Since all distributors are different, these guidelines must be adjusted for the specific situation. However, these four items are essential as part of the planning process. If something like these changes could be produced, profit could reach a new, higher and potentially sustainable level.

Thinking The Unthinkable: Deflation

We started with a discussion of the impact of inflation on distributor profits. The key point was that inflation helped distributors move from adequate profit levels to unprecedented ones. Firms continued to operate properly, but enjoyed the added benefit of an inflation boost.

As Herbert Stein wisely noted, “If something can’t go on forever, it will stop.” It appears that inflation at the hyper level has stopped. Stopping is fine, even though the profit kicker will be missed. Inflation turning to deflation—where prices actually start falling—is a long way from fine.
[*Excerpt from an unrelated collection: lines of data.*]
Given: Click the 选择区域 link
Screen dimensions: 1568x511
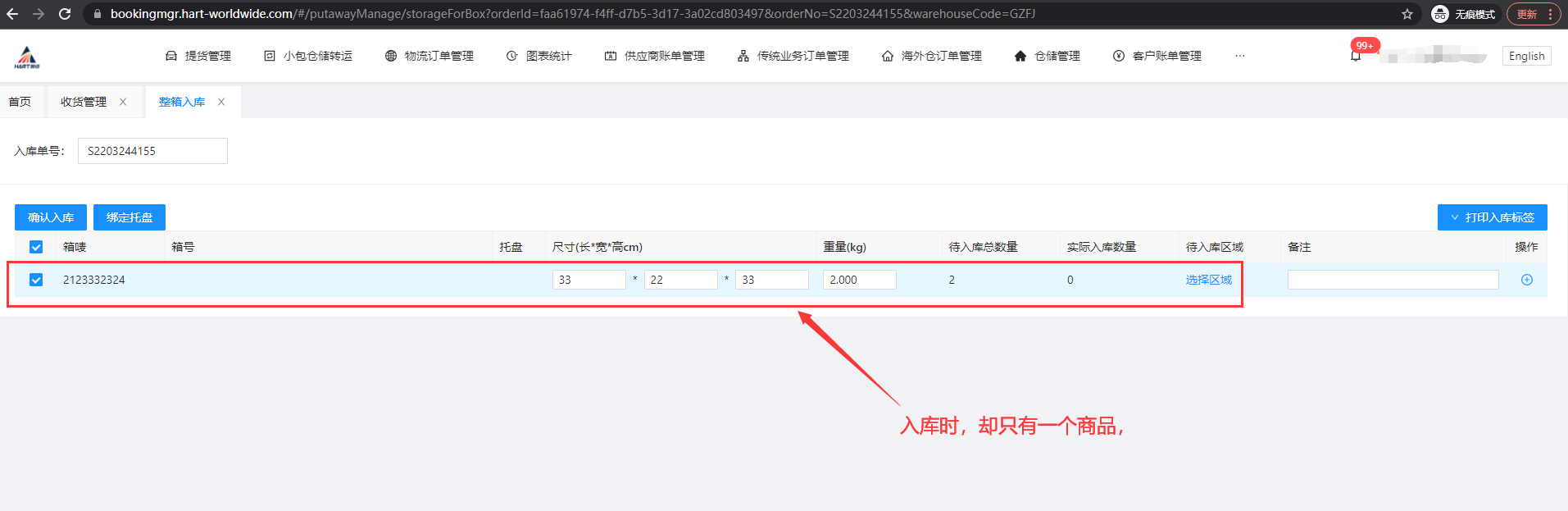Looking at the screenshot, I should 1208,280.
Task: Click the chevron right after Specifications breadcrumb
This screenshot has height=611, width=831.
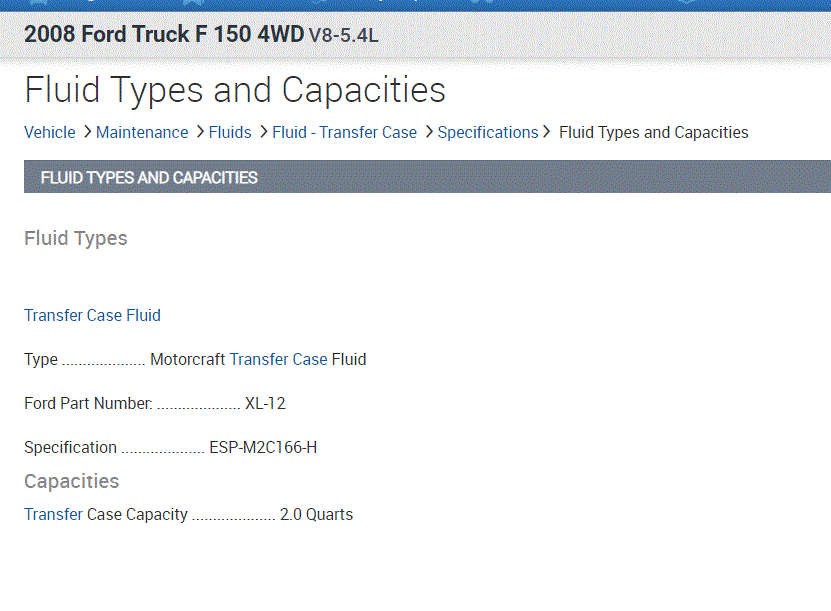Action: pos(547,132)
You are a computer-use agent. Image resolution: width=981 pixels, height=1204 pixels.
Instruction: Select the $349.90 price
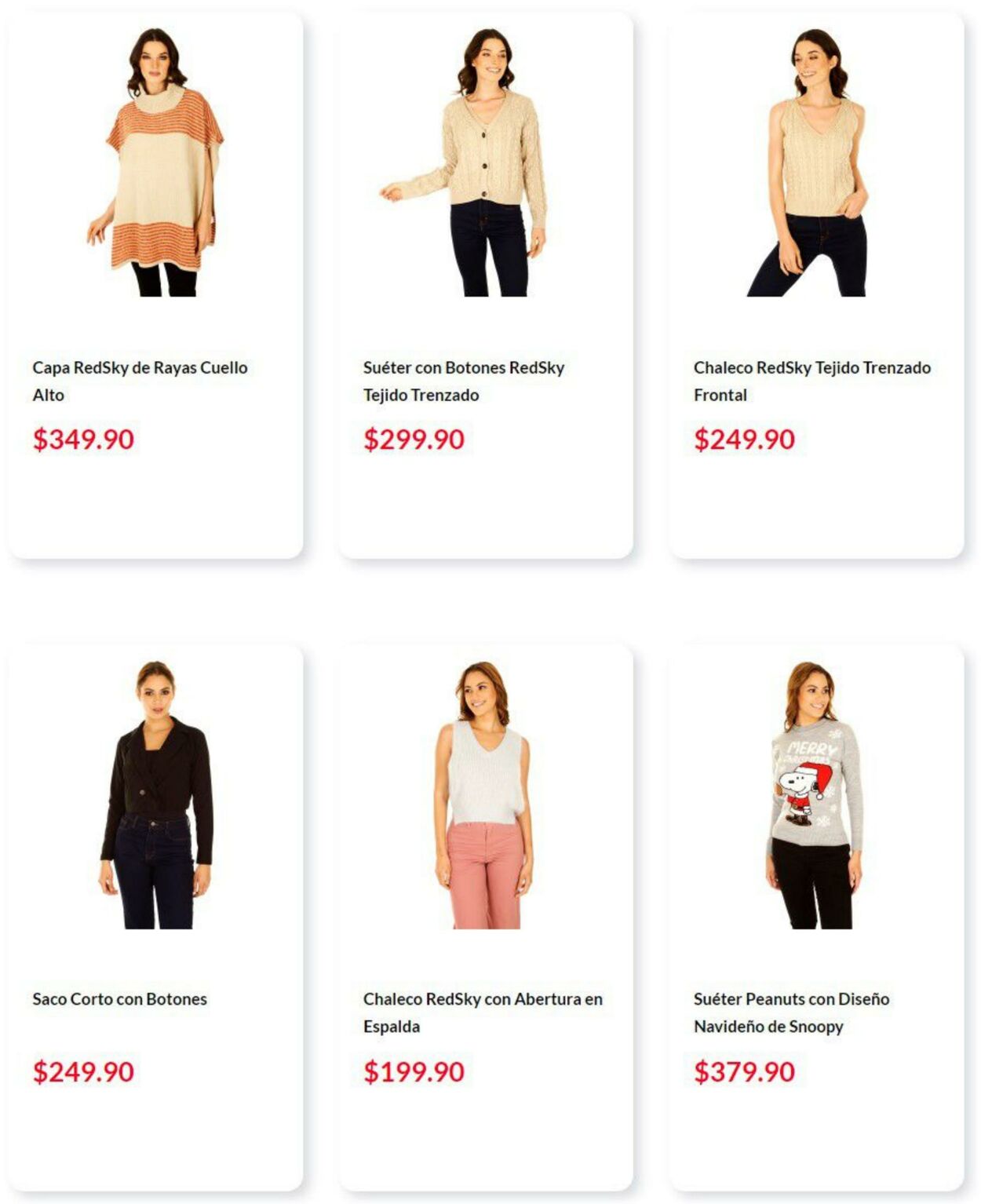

The likelihood of widespread deflation is remote. However, in many industries prices are falling on selected items, especially big-ticket ones. Some perspectives on the profit impact of deflation should be beneficial.

The following exhibit traces the impact of 5 percent deflation which would be a dramatic downward adjustment in prices, but certainly not of the magnitude of the 10 percent inflation rate discussed earlier.

As can be seen in the exhibit sales, cost of goods and gross margin all fall by the same 5.0 percent. Expenses, however, remain constant as their impact in deflation would be delayed for some time.

The result is that profit before taxes falls to 1.8 percent of sales. This represents a decline in dollar profit of 42 percent. It is a significant jolt to the firm.

For once the news is entirely good. If deflation becomes more of an issue, the same solutions that were discussed with regard to improving profit still apply. Namely, the profit-improvement plan still revolves around matching sales with expenses and improving gross margin.

The four points for profit improvement apply in any sort of economy—growth, recession, inflation or deflation. Every distributor should start today to develop such plans.